Many writers noted the obvious question as to why anyone would have entertained such a notion, that the Torah demands that we be as sacred as God. Was there any doubt that God’s sanctity exceeds any level of sanctity that we could possibly aspire to?
Rav Avraham Yehoshua Heschel of Apta, the Oheiv Yisrael, explains the Midrash’s comment by noting the Gemara’s teaching in Masekhet Berakhot (6a) that God wears tefillin. Whereas our tefillin contains parchment upon which is written verses that speak about God and our commitment to Him, God’s tefillin contain the verse, “And who is like Your nation, Israel, a singular nation on earth” (Divrei Hayamim I 17:21). The Rebbe of Apta explains that needless to say, God does not actually wear tefillin, but the Gemara speaks of God’s deep love and devotion to Am Yisrael. Just as we wear tefillin as a symbolic expression of our connection to God, how we wish to bind ourselves to Him and His will, similarly, God binds Himself, as it were, to His beloved nation.

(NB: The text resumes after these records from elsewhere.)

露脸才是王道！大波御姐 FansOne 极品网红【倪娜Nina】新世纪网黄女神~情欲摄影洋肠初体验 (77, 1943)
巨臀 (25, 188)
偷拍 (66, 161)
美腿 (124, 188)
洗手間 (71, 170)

The Rebbe of Apta suggests explaining the Midrash’s remark in a similar vein. One might have thought that we must strive for a level of “sanctity” – of devotion to God – that resembles His devotion to us. The misconception the Midrash seeks to dispel is that we are capable of committing ourselves to the Almighty to the same extent as He commits Himself to Am Yisrael. The Midrash teaches that this is impossible, because no human can be as devoted as God is devoted to His cherished nation. Limited as we are by our human constraints, we cannot possibly match His level of commitment to us.
According to the Oheiv Yisrael, then, the Midrash here seeks to teach us to recognize and appreciate the extent of God’s love for Am Yisrael, to recognize that His devotion to us exceeds any level of devotion that any human being is capable of achieving. We are to live with a deep sense of gratitude for, and trust in, God’s unbridled benevolence and kindness, acknowledging His deep love for His nation and His unconditional devotion to assisting us in overcoming whatever challenges we confront.